(01/01/2017) «Una sociedad sin madres sería una sociedad que ha dejado lugar sólo al cálculo y a la especulación. Porque las madres, incluso en los peores momentos, saben dar testimonio de la ternura, de la entrega incondicional, de la fuerza de la esperanza». El Papa después citó ejemplos de vida vivida: «He aprendido mucho de esas madres que teniendo a sus hijos presos, o postrados en la cama de un hospital, o sometidos por la esclavitud de la droga, con frío o calor, lluvia o sequía, no se dan por vencidas y siguen peleando para darles a ellos lo mejor. O esas madres que en los campos de refugiados, o incluso en medio de la guerra, logran abrazar y sostener sin desfallecer el sufrimiento de sus hijos. Madres que dejan literalmente la vida para que ninguno de sus hijos se pierda. Donde está la madre hay unidad, hay pertenencia, pertenencia de hijos».
Recordar «la bondad de Dios en el rostro materno de María, en el rostro materno de la Iglesia, en los rostros de nuestras madres, nos protege de la corrosiva enfermedad de la “orfandad espiritual”, que el alma vive cuando se siente sin madre y le falta la ternura de Dios». Esa «orfandad que gana espacio en el corazón narcisista que sólo sabe mirarse a sí mismo y a los propios intereses y que crece cuando nos olvidamos que la vida ha sido un regalo —que se la debemos a otros— y que estamos invitados a compartirla en esta casa común».

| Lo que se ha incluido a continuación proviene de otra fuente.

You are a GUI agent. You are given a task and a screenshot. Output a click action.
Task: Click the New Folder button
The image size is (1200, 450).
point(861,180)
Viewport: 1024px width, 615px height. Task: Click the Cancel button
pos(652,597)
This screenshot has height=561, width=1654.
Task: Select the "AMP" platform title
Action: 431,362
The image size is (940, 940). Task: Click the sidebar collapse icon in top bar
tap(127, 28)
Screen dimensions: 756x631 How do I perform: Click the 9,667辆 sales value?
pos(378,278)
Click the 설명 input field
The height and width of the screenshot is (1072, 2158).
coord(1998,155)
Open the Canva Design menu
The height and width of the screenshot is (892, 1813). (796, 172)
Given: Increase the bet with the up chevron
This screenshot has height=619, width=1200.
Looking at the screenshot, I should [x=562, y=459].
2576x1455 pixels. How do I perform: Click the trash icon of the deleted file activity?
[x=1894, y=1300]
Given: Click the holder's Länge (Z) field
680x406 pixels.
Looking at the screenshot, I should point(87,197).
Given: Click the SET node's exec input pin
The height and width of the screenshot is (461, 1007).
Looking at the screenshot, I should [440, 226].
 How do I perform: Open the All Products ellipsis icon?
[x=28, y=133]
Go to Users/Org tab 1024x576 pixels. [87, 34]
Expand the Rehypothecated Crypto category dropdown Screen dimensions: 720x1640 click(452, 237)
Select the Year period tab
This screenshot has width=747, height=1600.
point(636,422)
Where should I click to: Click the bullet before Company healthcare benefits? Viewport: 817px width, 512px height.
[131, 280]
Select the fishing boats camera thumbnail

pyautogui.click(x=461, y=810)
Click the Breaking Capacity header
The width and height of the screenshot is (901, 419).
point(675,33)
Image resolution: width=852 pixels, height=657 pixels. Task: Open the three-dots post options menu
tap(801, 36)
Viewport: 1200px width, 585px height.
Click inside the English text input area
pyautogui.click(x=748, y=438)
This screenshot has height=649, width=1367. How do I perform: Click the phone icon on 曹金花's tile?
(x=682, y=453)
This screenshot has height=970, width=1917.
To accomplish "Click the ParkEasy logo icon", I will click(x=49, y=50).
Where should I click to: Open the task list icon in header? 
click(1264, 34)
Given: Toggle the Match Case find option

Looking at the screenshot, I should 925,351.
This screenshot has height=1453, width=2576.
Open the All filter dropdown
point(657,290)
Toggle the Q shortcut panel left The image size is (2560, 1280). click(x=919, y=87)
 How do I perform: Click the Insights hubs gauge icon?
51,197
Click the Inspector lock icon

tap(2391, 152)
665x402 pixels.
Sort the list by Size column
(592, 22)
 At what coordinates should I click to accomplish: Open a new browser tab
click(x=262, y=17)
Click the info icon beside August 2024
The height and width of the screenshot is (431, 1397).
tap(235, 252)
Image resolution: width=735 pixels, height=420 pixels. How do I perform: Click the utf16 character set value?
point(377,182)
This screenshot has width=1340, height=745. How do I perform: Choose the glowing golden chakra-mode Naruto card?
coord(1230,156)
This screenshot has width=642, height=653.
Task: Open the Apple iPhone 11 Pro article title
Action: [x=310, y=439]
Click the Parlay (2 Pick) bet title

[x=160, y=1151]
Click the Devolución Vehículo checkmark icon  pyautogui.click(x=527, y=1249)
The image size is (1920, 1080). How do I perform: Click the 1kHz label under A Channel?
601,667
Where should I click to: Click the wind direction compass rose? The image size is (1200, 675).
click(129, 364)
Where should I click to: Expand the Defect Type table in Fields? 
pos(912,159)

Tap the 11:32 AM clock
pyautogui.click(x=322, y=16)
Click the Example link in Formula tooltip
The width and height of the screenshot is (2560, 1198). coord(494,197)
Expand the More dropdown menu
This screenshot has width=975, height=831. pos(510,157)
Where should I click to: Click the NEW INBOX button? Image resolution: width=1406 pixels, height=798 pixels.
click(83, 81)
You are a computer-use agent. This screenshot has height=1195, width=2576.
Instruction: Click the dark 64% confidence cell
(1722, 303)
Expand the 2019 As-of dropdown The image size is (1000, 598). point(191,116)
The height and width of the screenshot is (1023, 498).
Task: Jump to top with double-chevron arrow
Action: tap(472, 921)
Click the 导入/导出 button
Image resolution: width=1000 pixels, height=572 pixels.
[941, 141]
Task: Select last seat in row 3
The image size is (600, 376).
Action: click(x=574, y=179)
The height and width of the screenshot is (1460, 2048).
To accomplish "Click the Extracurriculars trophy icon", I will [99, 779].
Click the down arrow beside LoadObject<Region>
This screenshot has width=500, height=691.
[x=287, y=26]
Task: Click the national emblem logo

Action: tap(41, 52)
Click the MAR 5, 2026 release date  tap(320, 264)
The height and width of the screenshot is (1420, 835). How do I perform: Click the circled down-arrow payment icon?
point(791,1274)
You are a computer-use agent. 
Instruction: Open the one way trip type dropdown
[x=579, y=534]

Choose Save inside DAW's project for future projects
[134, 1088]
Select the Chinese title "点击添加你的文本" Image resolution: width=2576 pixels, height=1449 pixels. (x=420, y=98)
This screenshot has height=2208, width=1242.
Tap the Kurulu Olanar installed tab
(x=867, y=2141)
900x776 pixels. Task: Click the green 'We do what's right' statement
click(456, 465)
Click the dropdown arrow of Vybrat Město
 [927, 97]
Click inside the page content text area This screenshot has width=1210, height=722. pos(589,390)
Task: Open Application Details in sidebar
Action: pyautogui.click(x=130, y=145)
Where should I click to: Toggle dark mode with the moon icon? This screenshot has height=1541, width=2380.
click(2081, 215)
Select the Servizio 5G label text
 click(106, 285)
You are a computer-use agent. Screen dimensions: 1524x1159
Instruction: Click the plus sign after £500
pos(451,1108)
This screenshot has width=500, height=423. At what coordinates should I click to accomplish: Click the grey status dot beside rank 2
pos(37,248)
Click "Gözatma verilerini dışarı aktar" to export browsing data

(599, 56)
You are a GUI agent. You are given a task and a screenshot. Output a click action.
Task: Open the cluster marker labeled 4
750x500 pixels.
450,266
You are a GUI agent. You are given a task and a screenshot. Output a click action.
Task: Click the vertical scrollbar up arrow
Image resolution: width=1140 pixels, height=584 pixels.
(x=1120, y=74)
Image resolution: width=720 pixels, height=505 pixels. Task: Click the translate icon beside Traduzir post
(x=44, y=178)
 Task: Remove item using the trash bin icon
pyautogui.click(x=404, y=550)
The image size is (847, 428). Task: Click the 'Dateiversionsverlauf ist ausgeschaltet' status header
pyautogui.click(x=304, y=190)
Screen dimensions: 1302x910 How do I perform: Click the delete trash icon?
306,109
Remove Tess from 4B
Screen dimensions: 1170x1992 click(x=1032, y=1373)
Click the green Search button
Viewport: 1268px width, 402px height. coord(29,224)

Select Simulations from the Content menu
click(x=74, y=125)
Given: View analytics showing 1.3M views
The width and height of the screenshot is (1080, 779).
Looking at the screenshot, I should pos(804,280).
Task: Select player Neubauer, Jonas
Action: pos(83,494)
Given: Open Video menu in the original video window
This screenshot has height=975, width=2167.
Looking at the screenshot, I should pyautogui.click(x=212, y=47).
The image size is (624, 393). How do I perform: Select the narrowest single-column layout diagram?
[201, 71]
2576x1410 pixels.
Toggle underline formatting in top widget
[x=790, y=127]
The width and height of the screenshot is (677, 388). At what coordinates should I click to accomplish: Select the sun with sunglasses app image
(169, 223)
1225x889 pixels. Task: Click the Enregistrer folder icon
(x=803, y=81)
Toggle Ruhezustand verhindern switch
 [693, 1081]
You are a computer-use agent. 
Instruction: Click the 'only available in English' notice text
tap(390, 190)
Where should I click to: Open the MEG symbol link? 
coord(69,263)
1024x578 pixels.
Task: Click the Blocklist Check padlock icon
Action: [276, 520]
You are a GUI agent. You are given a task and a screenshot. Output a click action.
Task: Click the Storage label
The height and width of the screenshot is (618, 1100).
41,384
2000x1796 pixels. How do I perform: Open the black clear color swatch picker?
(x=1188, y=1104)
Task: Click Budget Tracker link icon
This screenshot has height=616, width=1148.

«Tal actitud de orfandad espiritual es un cáncer que silenciosamente corroe y degrada el alma —indico el Pontífice. Y así nos vamos degradando ya que, entonces, nadie nos pertenece y no pertenecemos a nadie: degrado la tierra, porque no me pertenece, degrado a los otros, porque no me pertenecen, degrado a Dios porque no le pertenezco, y finalmente termina degradándonos a nosotros mismos porque nos olvidamos quiénes somos, qué “apellido” divino tenemos».
Esta pérdida de los lazos, «típica de nuestra cultura fragmentada y dividida, hace que crezca ese sentimiento de orfandad y, por tanto, de gran vacío y soledad». «La falta de contacto físico (y no virtual) va cauterizando nuestros corazones haciéndolos perder la capacidad de la ternura y del asombro, de la piedad y de la compasión». Hace que se pierda la memoria «de lo que significa ser hijos, ser nietos, ser padres, ser abuelos, ser amigos, ser creyentes. Nos hace perder la memoria del valor del juego, del canto, de la risa, del descanso, de la gratuidad».